Due to the crisis caused by COVID-19, the Government of the Republic of Croatia issued a decision on March 16. 2020. to interrupt classic in-person education in classrooms, as well as all other activities in schools. Since then, “distance learning”, popularly called “online teaching”, has begun. The purpose of this text is not a thorough analysis or critique of the existing way of holding such classes, but to present my personal insight, as a parent and as an ICT expert, as well as provide ideas for improvement of delivering online classes.
As a parent of two students, one in elementary school, and the other in high school, I share with (most of) other parents all the problems, worries, effort, and fears. I agree with the number of parents that our children need, now more than ever, our help, not only with technology but also to find motivation and encouragement for learning online.
Although one can say that a lot of things can be done better, but when you look at everything, I am grateful, as a parent, that the teaching was delivered online, with the huge effort of all people involved!
My opinion is that there was simply no alternative to this, especially after the long teachers strike in the first part Q4 of the calendar year 2019, after which, the devastating earthquake strikes Zagreb (March 2020), in which many schools/educational institutions were permanently damaged/unusable or students founded themself without a home.
As an ICT expert, I have been involved in raising the standard of teaching using ICT technology for more than 16 years through various international projects, as well as the fact that I am in private and business contact with educators and parents in other countries – I can conclude first hand that Croatian education, compared to others, responded well to this challenge, positioning itself at the very top of the list of European countries in the implementation of online teaching. I am talking here about the fact that the Croatian education system responded to this challenge before and better than the education systems of countries such as Germany, France, and Slovenia – which started 2-3 weeks behind Croatia in online teaching.

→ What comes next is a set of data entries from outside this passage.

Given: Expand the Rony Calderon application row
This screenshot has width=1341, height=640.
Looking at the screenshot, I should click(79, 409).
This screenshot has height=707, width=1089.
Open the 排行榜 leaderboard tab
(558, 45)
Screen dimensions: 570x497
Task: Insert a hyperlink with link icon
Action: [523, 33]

The purpose of this article is not to defend or support anything that might, perhaps, be better, nor to defend anyone. Personally, I could share similar comments from parents who see a lot of problems and shortcomings in the implementation and conduct of online classes. But personally, I think now is not the time for that. It is now extremely important that all of us (who can, want, and know this) help not to lose this school year, and successfully conduct online education of pupils and students. Of course, I think it is important to record all the good and bad things, so that, after this state of emergency is over, an expert evaluation can be conducted to see what we have all learned from this experience, analysis, as a basis for future process improvement.
It is completely clear to me, from personal experience, that the current situation requires a lot of effort from educators and students, but also parents, especially those who now work from home not 8, but 10-16 hours a day and have to fit in that time and help children, often without adequate equipment and communication infrastructure.

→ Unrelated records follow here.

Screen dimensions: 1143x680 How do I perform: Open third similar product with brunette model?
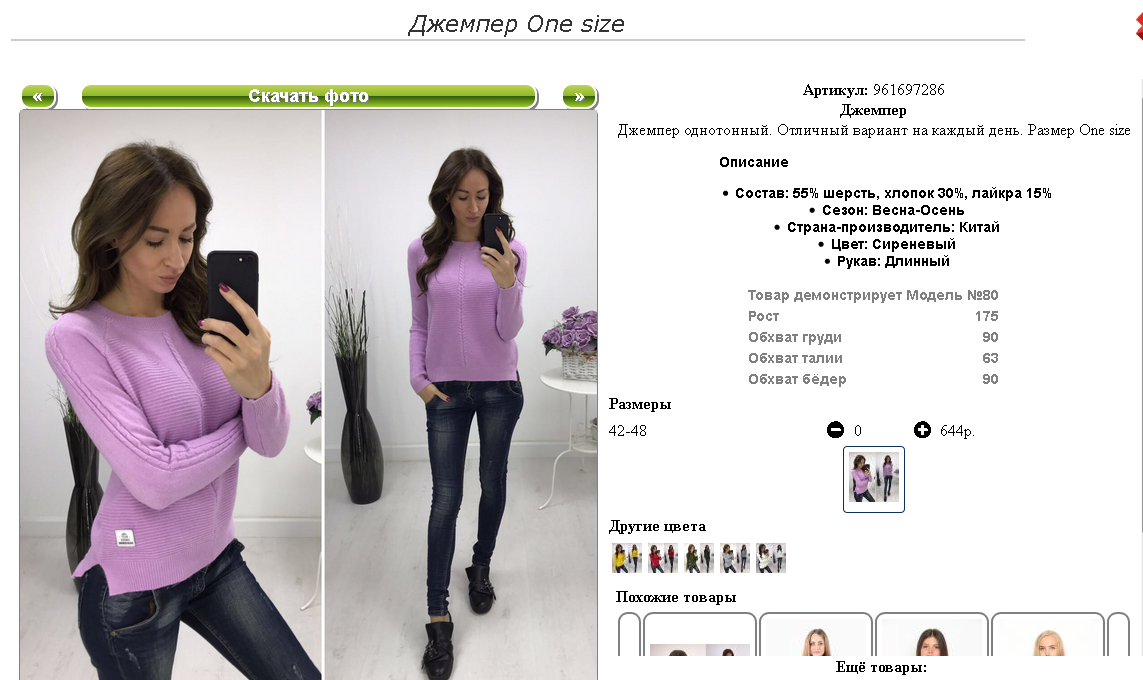[x=932, y=635]
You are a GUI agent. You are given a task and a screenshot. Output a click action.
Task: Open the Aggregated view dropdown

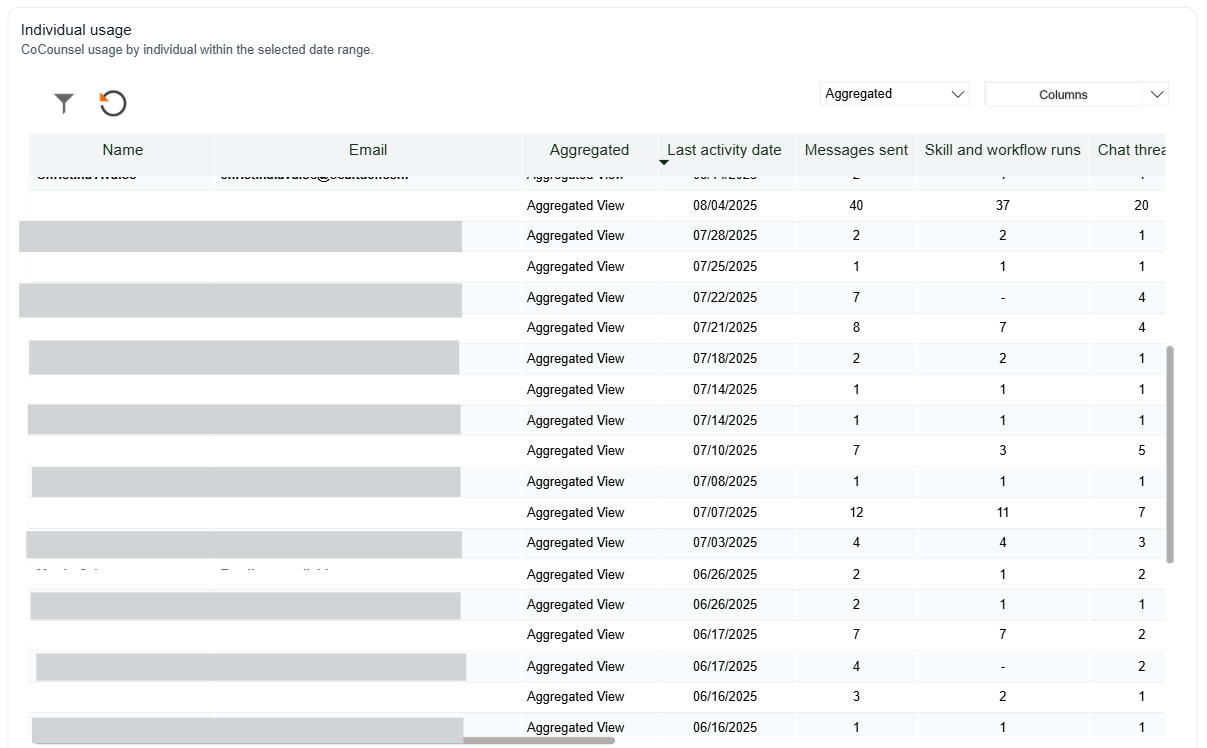click(x=895, y=94)
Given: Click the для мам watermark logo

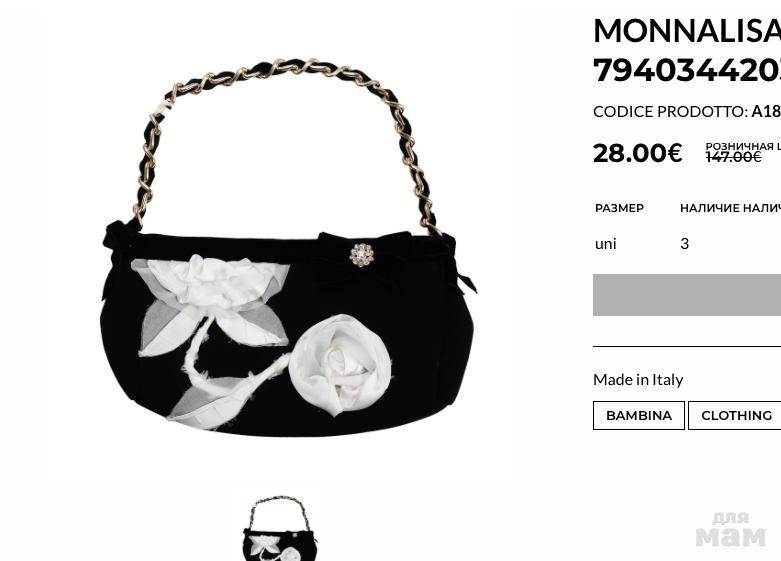Looking at the screenshot, I should tap(731, 530).

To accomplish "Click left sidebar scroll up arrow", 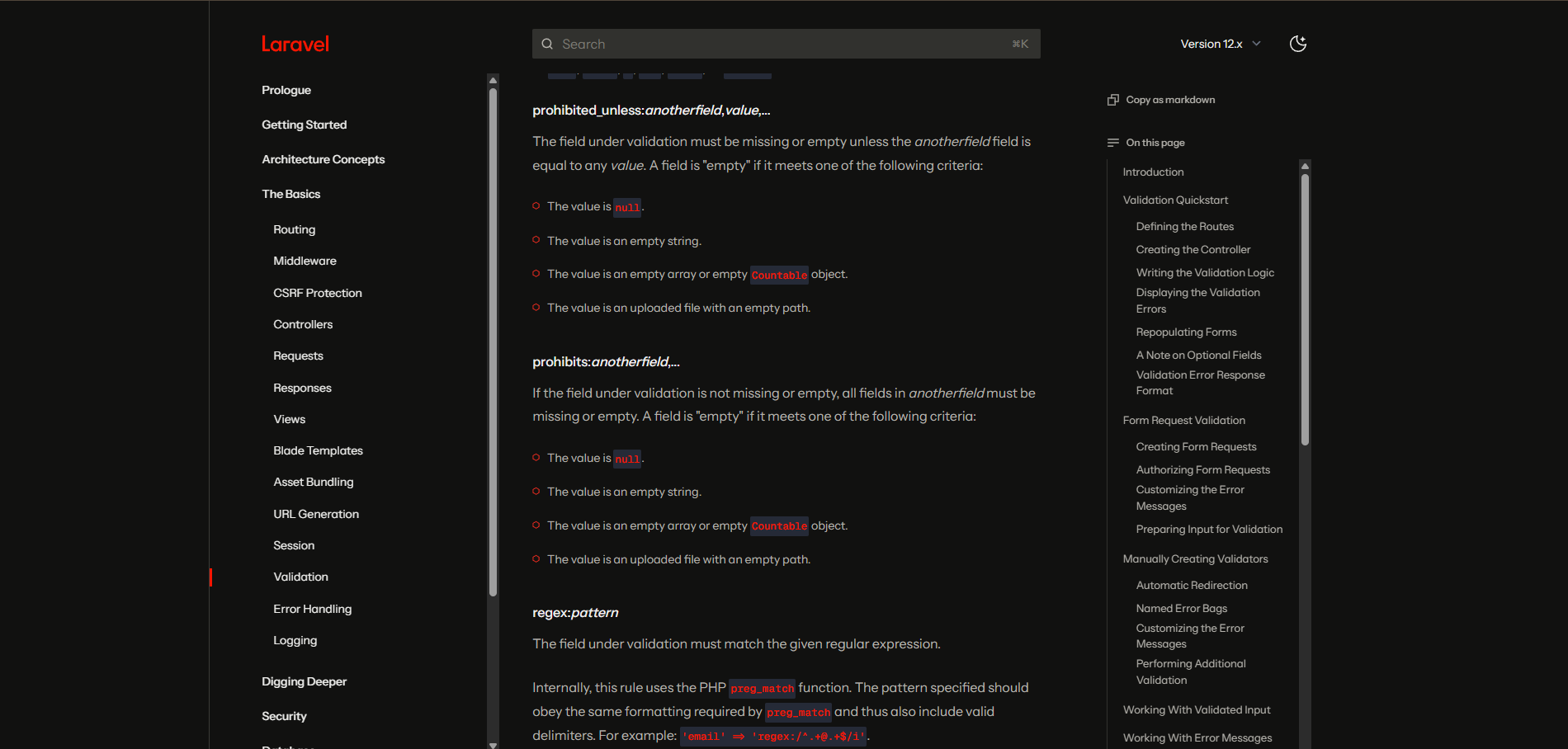I will (x=493, y=80).
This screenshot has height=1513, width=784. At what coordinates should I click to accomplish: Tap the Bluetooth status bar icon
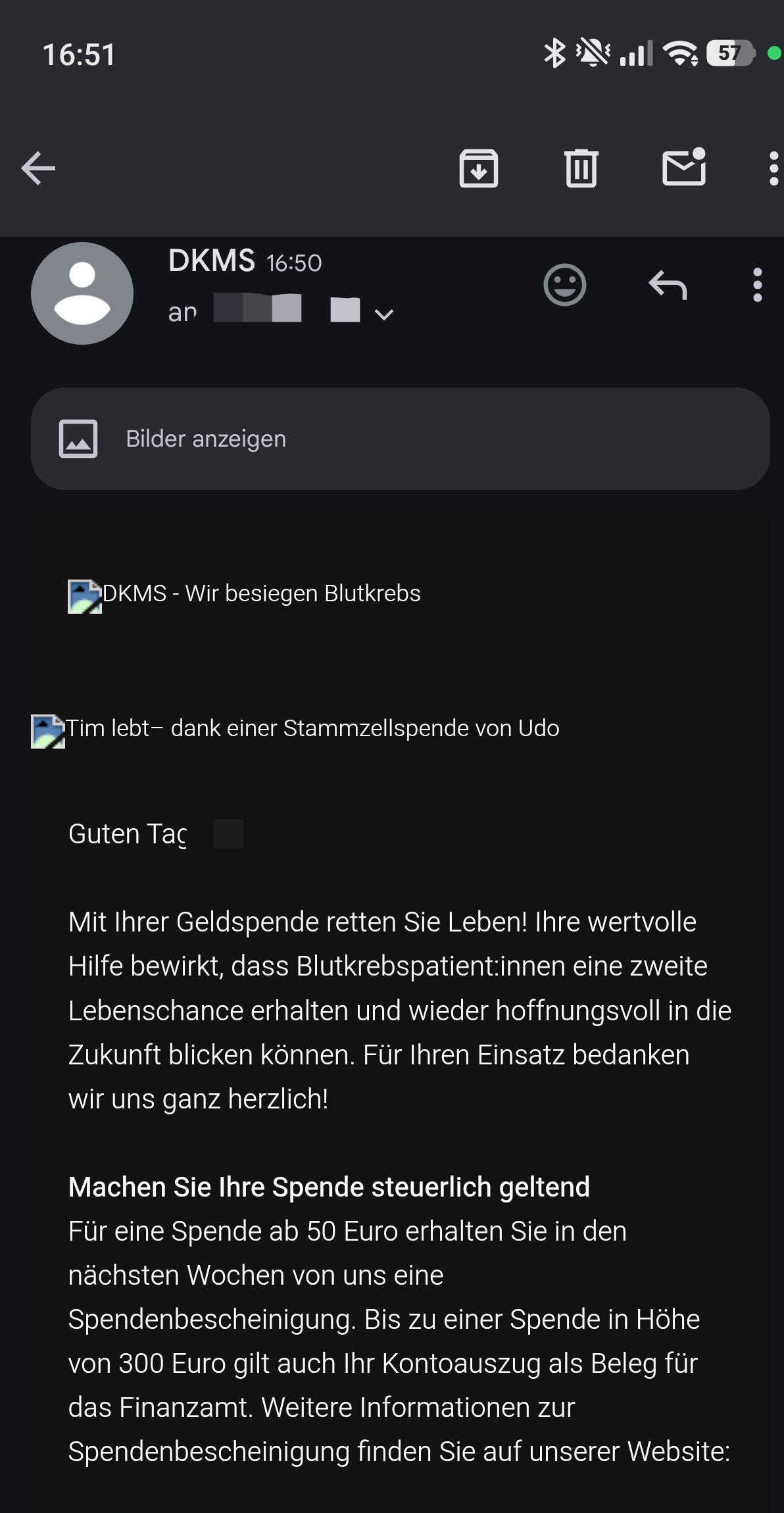[x=554, y=53]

However, I have to say that significant improvements in the online teaching process have been seen, that some things are becoming a new routine, that things are not standing still, and that all participants in the process have understood their role. Although there are a large number of comments from students and parents on the choice of online tools for the preparation and implementation of teaching, I would like to remind you of the popular proverb: “It is not light weapons that fight, but the heart of the hero!”, but the motivation of both teachers and students is much more important than the choice of tools. Of course, everyone would like online teaching to be better methodically prepared and done, systematized, standardized, etc., but we must not forget that there was very little time to prepare for this crisis. A lot of teachers did not have the opportunity to hold online classes before this crisis. I note that this is not only about the knowledge of using the technique, but also about the teaching methodology, and even gaining experience and practice!

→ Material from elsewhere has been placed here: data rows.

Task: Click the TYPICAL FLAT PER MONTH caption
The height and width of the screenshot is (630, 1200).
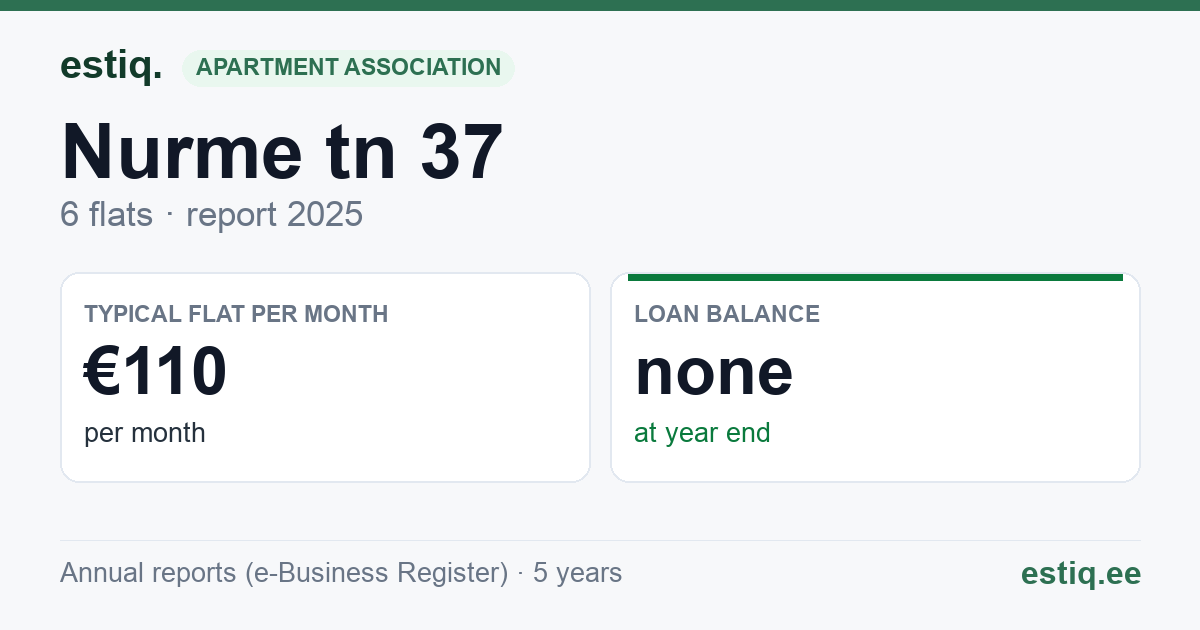Action: [x=236, y=314]
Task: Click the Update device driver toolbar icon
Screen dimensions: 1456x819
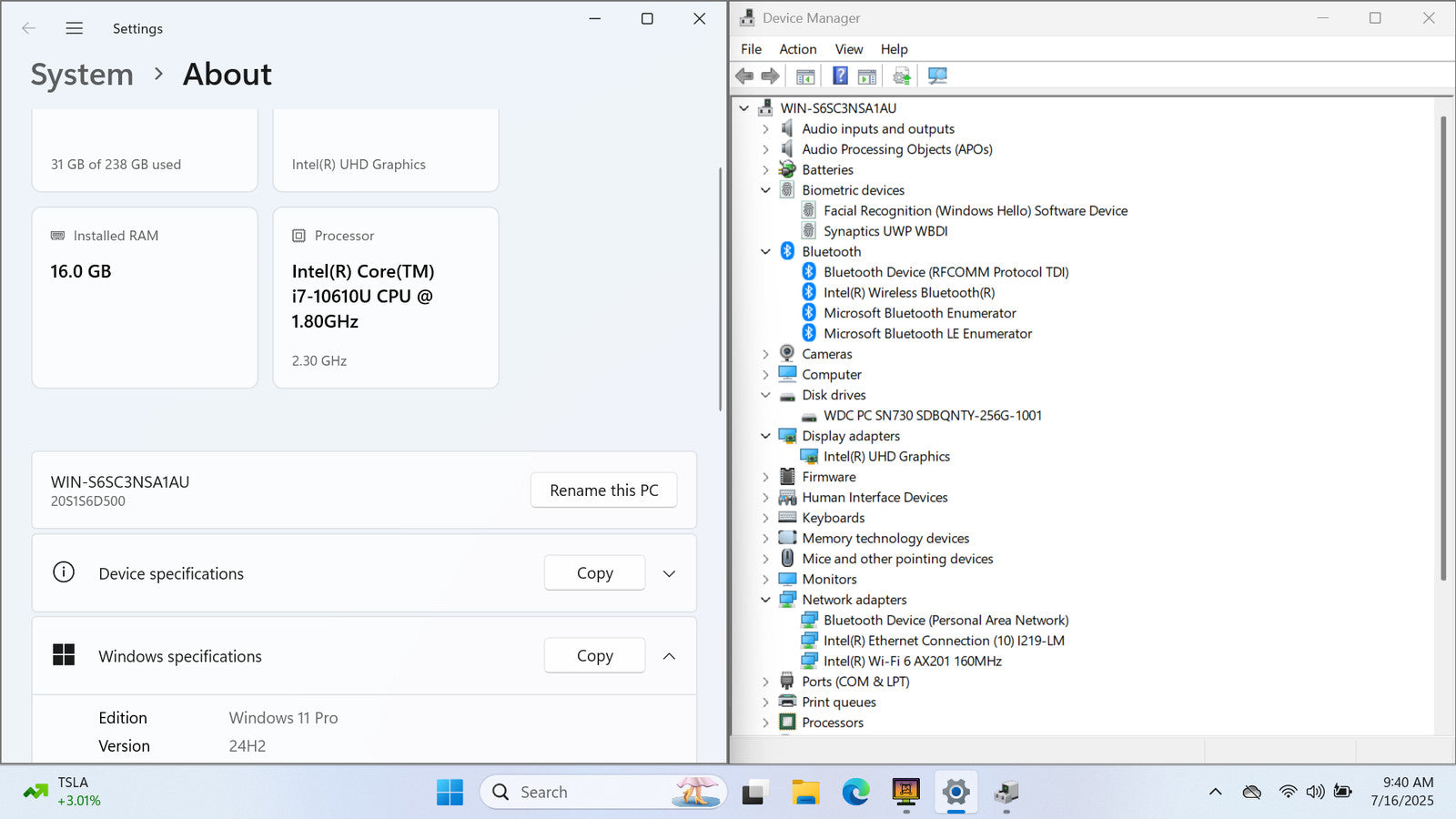Action: tap(901, 76)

So, in my opinion, the biggest challenge that now needs to be seriously and persistently addressed is maintaining the level of motivation of all participants in the process, mostly students, especially classroom teaching, as well as ensuring fair and correct evaluation of their knowledge, commitment and effort. It’s yet to come and it’s something that’s almost brand new territory for everyone!
I think that, with all the shortcomings, this is the “one good thing in a series of bad” things that have happened to us, but only if and only if, after this crisis, knowledge is retained and continues to apply (and improve) at least part of online teaching and evaluation! I think it is now clear to everyone that a hybrid model of teaching is needed in the future, some of which would take place in the building of the institution (school/faculty), and some online. Some of the long-set goals, eg to hold classes in one shift only, to work on problem and project tasks with as few facts as possible, to have as many “experiential” classes and practical applications as possible (where and when possible). Otherwise, if that doesn’t happen – then we can say that all this effort (and sacrifice) – of everyone involved in online teaching – is in vain!
To all who prepare and hold “Distance Learning”, and students, I wish a lot of motivation, perseverance, effort, but also happiness and a little fun, Also I suggest to parents to be patient and help their children, as best they can!